The nodes, in the diagrams, are arranged in rows to show how each node is derived from nodes of the next row below by increasing the level of exactly one of the dimensions by one. If the average cardinality ratio from level to level is 1:k, each node on the lattice contains 1/k of the rows of the next level it is derived from. All nodes in the same row have the same cardinality ratio relative to the bottom. This is because each progression from a lower level aggregation to a higher one is by raising the level of exactly one dimension, and we assumed total symmetry and uniform cardinality ratios. To get from (0,0,0) to (0,2,0) we span two levels of aggregation, i.e. reducing the cardinality by a ratio 1/k² regardless of which path we followed. As a matter of fact the nodes in that row happen to represent all possible aggregate levels derived from the base level (0,0,0) by applying two single-level aggregations. Each row is thus associated with a “degree” derived as follows: The bottom level is always of degree 0. The next row is of degree 1; the next row above is of degree 2 etc. Any node of the lattice has a degree equal to the sum of the level numbers of its dimensions, i.e. D_i,j,k=i+j+k.The two-dimensional 3-level lattice has seven degrees, 0 at (0,0,0) through 6 at (2,2,2). The three-dimensional two-level lattice has four degrees, 0 at the bottom through 3 at (1,1,1). Two important properties of nodes of the same degree are (a) that they can never be derived from a node of the same or higher degree, but rather they can only be derived from nodes of lower degree and (b) they are at the same “distance” from the bottom level in terms of single-step aggregations.

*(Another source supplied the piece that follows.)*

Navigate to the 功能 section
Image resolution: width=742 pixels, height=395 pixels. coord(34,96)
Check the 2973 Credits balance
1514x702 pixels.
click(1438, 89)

In an idealized situation where all dimensions are independent and topologically similar, having the same depth and cardinality ratio from level to level, the “degree” defines a locus of aggregation points with similar size and performance characteristics. Given that OLAP queries typically select a single node of the multidimensional hierarchy and group by one or two degrees of aggregation lower in the lattice, the theoretical cost of the query is proportional to k*log k or 2k²*log k respectively. This cost represents the number of fact rows accessed and sorted if the targeted level of aggregation is available. If a query runs over a lower level aggregation or the base level, the cost as a function of “degree differential” d between the node selected and the level accessed is d*k_d*log k. To simplify the math we will stick to the dominant factor k_d and ignore the logarithmic and constant parts. When we talk about performance and query cost in this model, we are focused on aggregation cost, presuming optimal access path selection by the DBMS and abstracting potential asymmetries in the queries caused by the number of joins, indexing, partitioning, clustering etc.

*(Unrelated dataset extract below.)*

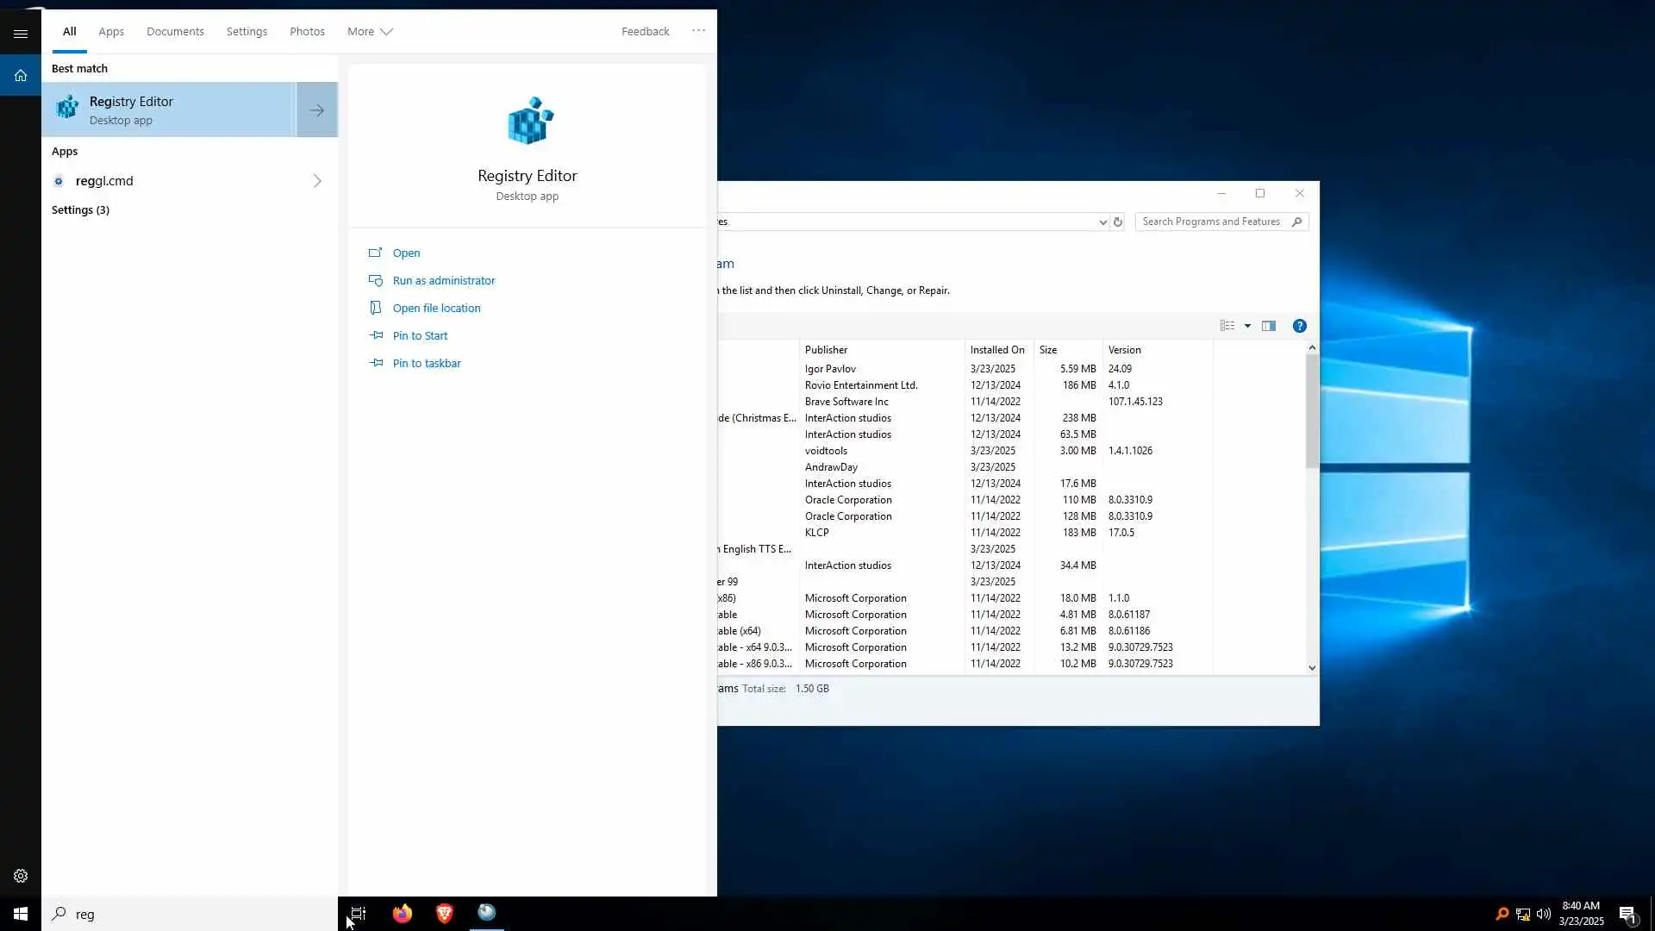Expand the More filter dropdown
The width and height of the screenshot is (1655, 931).
(x=370, y=32)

The graph in Figure 3 shows the daunting relationship between cardinality ratio per level, degree (varying from 0 to 16) and number of dimensions (varying from 2 to 10). The numbers are derived from all theoretical combinations of independent dimensions and constant level-to-level cardinality ratio. Nevertheless, the shape of the curve illustrates how extreme the response time problem may be if one has to always aggregate from the base facts to any level needed. In real situations the actual combinations occurring in facts is much less. However this does not change the lack of scaleability as it only scales the graph so that the prohibitive growth happens a few degrees higher. By looking at the surface we can visualize a boundary of rows to be aggregated beyond which we will have to keep redundant pre-aggregated data in order to maintain interactive response time or sustain an agreed level of service. For illustration let’s assume that we don’t want to allow any query to have to aggregate more than a threshold of 10,000 rows for each selection. This will require us to construct intermediate aggregates at points of the lattice that allow high degree queries to derive their answers from. Rows from these summary tables are further aggregated to the level the “group by” clause of the query dictates. The number of rows that need to be aggregated, however, are now measured from those pre-aggregated summary tables and up.